Fig. 3: AI-2 regulates P. aeruginosa biofilm formation via PctA and TlpQ.

a Crystal violet quantification of biofilm formation by P. aeruginosa strains in the presence or absence of DPD/AI-2. 190 μl aliquots of P. aeruginosa strains with an OD₆₀₀ of 0.05 in TSB medium were placed into the wells of a 96-well plate and then 10 μl aliquots of DPD/AI-2 (2 μM) or a buffer control were added to the wells. Biofilms were stained with crystal violet and quantified using optical density measurement after incubation at 37 °C for 48 h. Data are mean ± s.e.m. of five independent experiments. b Quantification of biofilm formation by P. aeruginosa strains from confocal imaging. Confocal dishes were inoculated with 190 μl of mCherry-labeled P. aeruginosa strains diluted to an OD₆₀₀ of 0.01 in TSB medium and 10 μl of the DPD/AI-2 solution (2 μM) or a buffer control, and biofilms formed were detected by confocal laser-scanning microscopy after incubation at 37 °C for 1, 10 and 19 h, respectively.
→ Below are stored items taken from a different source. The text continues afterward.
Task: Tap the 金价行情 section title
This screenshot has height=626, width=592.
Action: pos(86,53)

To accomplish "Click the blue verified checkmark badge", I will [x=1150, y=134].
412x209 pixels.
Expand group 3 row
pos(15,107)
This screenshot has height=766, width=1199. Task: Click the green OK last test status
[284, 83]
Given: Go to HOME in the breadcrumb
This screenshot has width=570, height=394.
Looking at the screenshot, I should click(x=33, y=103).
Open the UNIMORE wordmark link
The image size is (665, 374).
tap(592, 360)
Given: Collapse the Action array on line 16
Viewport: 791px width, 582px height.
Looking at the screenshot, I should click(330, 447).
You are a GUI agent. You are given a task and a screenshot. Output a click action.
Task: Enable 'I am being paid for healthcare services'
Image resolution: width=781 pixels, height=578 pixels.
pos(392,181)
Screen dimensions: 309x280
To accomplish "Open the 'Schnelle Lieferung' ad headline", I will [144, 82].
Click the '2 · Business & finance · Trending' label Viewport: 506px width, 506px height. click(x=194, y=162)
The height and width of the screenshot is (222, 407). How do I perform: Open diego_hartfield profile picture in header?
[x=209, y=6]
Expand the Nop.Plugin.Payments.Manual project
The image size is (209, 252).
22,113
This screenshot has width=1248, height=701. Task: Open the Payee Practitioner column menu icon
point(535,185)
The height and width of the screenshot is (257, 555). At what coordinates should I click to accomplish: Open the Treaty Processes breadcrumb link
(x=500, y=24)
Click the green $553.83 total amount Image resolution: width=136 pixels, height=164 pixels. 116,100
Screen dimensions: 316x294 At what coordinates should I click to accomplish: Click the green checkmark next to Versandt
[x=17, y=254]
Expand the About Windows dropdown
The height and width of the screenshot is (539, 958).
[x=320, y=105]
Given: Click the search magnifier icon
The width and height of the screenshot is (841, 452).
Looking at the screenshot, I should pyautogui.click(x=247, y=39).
Images were reconstructed using the Imaris 9.0 software package (Bitplane, AG) (Supplementary Fig. 6) and biofilm biovolumes were quantified using COMSTAT (www.comstat.dk). Biovolumes were calculated from three biological replicates and each biological replicate was derived from an average of five confocal images. Similar results were obtained in three biological replicates and data are presented as mean ± s.e.m. a, b Statistical significance was evaluated using two-tailed unpaired Student’s t-test. P values < 0.05 were considered to indicate statistically significant differences. WT, wild-type.